I Used to Lie to My Therapist

I Used to Lie to My Therapist

I don’t want him to know how bad the depression got this time. I don’t want him to think I’m not growing. I don’t want him to see how badly I sometimes talk to myself. I want him to like me. I want him to see me as “good.”

Me: Yesterday was really hard for me. Really, really hard.

Him: Tell me what was hard.

Me: I couldn’t get out of bed. I couldn’t bring myself to shower. I could barely get up to pee.

Him: What was that like? Drop in.

Me: (he’s asking me to feel it as I share about it instead of recounting a memory).

Hmmm I don’t know.

Him: See if you can know. See if you can know what it was like.

Me: Did you ever check out the book I mentioned two weeks ago.

Him: I want to talk about the book later, right now I want to stay with you in this… in what it was like to not be able to get out of bed or shower.

Me: Well, I could shower if I really wanted to and I actually did go pee when it got bad.

Him: silence.

Me: silence.

Me: I’m having a hard time telling you something.

Him: What’s making it hard?

I’ve been seeing my therapist for about 5 years. In the beginning I had an appointment every Thursday. Every single Thursday after work I took the C train from Jay Street to Spring Street and walked 4 blocks to his office building that was about 16 stories high. His office was on the 5th floor.

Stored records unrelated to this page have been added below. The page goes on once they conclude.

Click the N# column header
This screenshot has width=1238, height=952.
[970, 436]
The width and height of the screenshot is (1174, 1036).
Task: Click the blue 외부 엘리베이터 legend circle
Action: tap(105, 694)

I sat in the brown accent chair across from him. It seemed to embrace my body as I plopped down. It knew me.

Every session seemed to start with silence. With Andrew sitting less than 4 feet across from me in his black rolley chair that made squeaking sounds when he moved…. just looking at me.

“What?”

I’d usually begin with slight overwhelm.

Him (with a grin): Just taking a moment. Taking you in. How are you?

Yo. This is exactly why I pay him over $100 a week, out of network. For this moment.

For someone to take me in. For someone to sit with me. For the focus to be on me and my world for 60–90 minutes. I need this. I love that I have him.

His “How are you?” is an actual question not a passing greeting. He wants to know how I am. He’s invested in my response…genuinely curious.

But it is because of this moment that I sometimes withhold the full truth. What if next time he isn’t happy to see me? Or worse, doesn’t want to be my therapist anymore?

Me: I’m having a hard time telling you something.

Him: What’s making it hard?

Me: I sometimes lie to you.

Him: Sometimes we lie because we’re afraid. Is there something you’re afraid of?

Me: You not wanting me if I told you everything

Him: Where else have you felt like if you told the truth you’d be left?

That question took me back to all the ways I had to pretend to be someone I wasn’t in order to make it through the hood… through poverty… through life. I had to pretend in order to survive.

I don’t have to pretend anyone. I’ve already survived.